The ultimate purpose of iTunes Match is believed to be identical to the iTunes Store, which is fostering hardware sales. Along those lines Munster comments that Match doesn't appear to be discouraging buying high-capacity models of the iPhone 4S. In a survey of launch buyers, 19 percent were opting for 64GB, while 32 percent picked 32GB. "While we expect these numbers to come down from our survey of early adopters, the fact that 50% of buyers opted to pay up for more storage suggests that the advent of cloud-based access to content is not hampering sales of higher margin, higher capacity devices," Munster writes. "And while this mix may change, we still see benefits of higher capacity devices given the speed and convenience of local content, and limited access to the internet for some users (air travelers, for example)."
The gap in Apple's cloud strategy is said to be video. Recorded videos can't be uploaded to iCloud, nor is it possible to re-download content bought from iTunes, even if it is possible to stream TV shows. Munster suggests that this may change in late 2012, when he anticipates Apple's TV set launching.
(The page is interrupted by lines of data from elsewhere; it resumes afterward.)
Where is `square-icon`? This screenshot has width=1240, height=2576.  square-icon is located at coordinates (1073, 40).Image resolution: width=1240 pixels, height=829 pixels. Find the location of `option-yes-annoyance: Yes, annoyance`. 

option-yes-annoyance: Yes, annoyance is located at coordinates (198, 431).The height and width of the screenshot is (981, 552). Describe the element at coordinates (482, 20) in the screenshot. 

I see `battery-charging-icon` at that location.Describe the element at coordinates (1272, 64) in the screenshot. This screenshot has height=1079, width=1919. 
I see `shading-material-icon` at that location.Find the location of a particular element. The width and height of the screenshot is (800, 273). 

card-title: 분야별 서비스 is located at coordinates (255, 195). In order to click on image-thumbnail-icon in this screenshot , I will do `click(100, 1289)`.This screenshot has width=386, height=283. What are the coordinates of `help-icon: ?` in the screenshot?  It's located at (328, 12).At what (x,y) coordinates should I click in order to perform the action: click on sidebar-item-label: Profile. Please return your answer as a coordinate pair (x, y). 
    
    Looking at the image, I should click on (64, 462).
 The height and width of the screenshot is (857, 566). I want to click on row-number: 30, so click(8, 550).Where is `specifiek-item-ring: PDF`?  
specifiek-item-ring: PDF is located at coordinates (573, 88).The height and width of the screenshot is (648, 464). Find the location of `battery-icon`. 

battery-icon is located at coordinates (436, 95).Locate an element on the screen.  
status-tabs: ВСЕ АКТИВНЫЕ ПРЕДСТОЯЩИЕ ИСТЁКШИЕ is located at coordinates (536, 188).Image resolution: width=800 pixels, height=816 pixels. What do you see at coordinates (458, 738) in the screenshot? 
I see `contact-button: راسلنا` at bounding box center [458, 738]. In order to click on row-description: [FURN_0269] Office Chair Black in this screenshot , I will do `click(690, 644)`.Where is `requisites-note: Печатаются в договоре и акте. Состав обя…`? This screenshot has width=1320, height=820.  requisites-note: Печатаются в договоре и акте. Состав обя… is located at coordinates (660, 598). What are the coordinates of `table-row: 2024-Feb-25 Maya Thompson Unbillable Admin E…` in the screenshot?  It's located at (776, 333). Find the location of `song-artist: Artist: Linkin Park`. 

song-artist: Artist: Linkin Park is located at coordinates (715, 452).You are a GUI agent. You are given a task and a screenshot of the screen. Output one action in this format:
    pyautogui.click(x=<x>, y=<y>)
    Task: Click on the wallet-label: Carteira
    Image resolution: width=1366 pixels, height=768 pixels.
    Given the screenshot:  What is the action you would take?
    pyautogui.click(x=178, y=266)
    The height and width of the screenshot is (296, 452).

He speculates that Apple could offer bundles for live channels, possibly in the form of apps, along with on-demand content. "The details of a subscription video service are very unclear, but we believe it would leverage Apple's iCloud infrastructure for web-based delivery of content to the television, or other iOS devices," he says. "And it would also likely start out small (perhaps offering just Disney/ABC content) while other content providers weigh the pros and cons of an Apple video service."